▸ Exercise data:

=====

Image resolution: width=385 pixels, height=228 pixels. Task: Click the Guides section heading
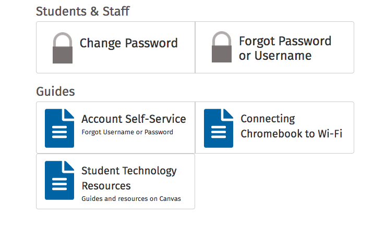[55, 92]
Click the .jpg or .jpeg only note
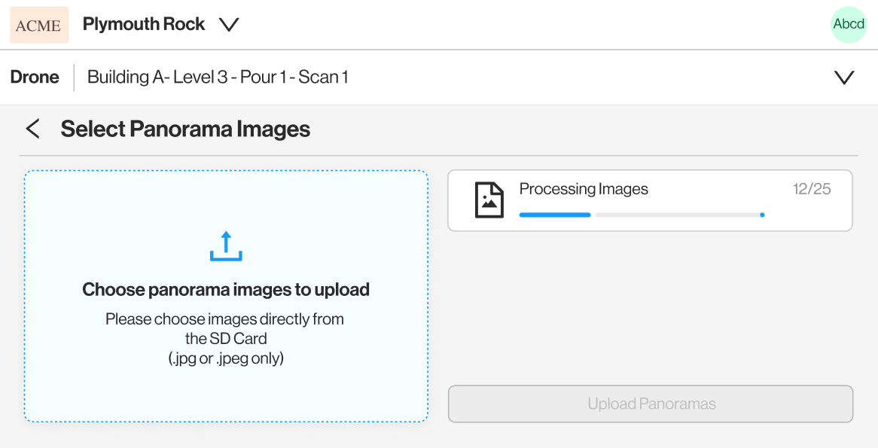878x448 pixels. pos(226,358)
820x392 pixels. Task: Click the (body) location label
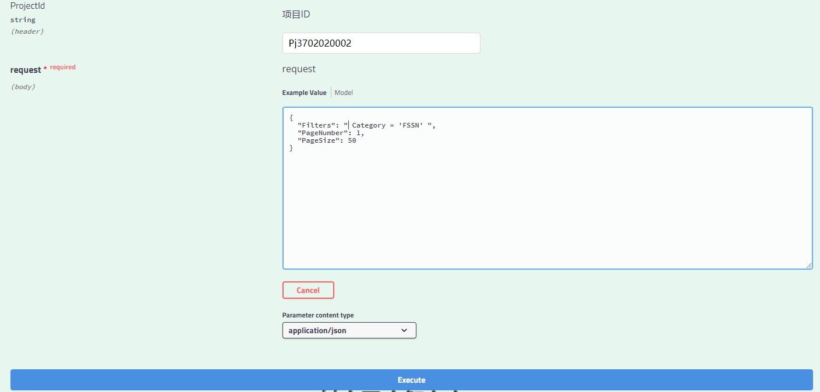(x=23, y=87)
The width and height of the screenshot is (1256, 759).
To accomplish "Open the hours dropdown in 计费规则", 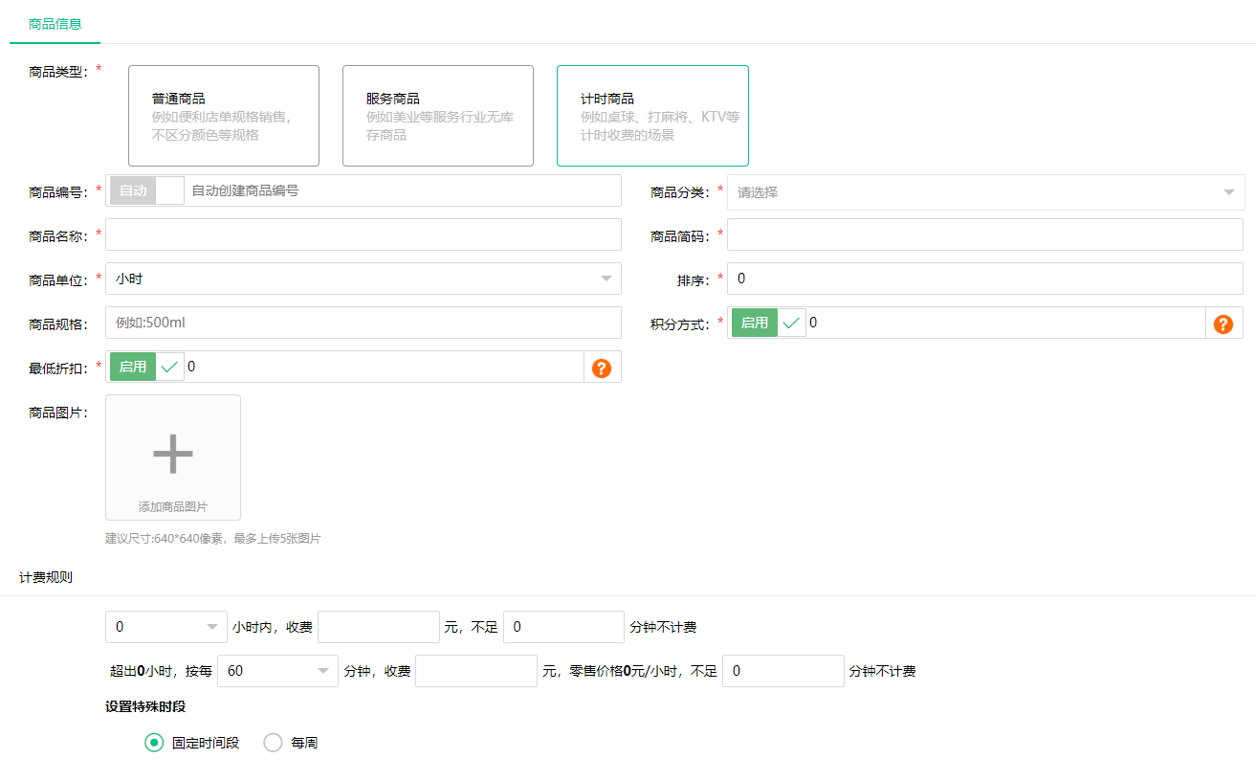I will [x=165, y=626].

=====

▸ Exercise directions: Reproduce the data above line for line, from its first line through the line containing "The width and", both ends included, with the pictures omitted and nothing more.

▸ Solution:
Image resolution: width=385 pixels, height=228 pixels. Task: Click the Guides section heading
[55, 92]
Click the .jpg or .jpeg only note
878x448 pixels. pos(226,358)
820x392 pixels. Task: Click the (body) location label
(x=23, y=87)
The width and height of the screenshot is (1256, 759).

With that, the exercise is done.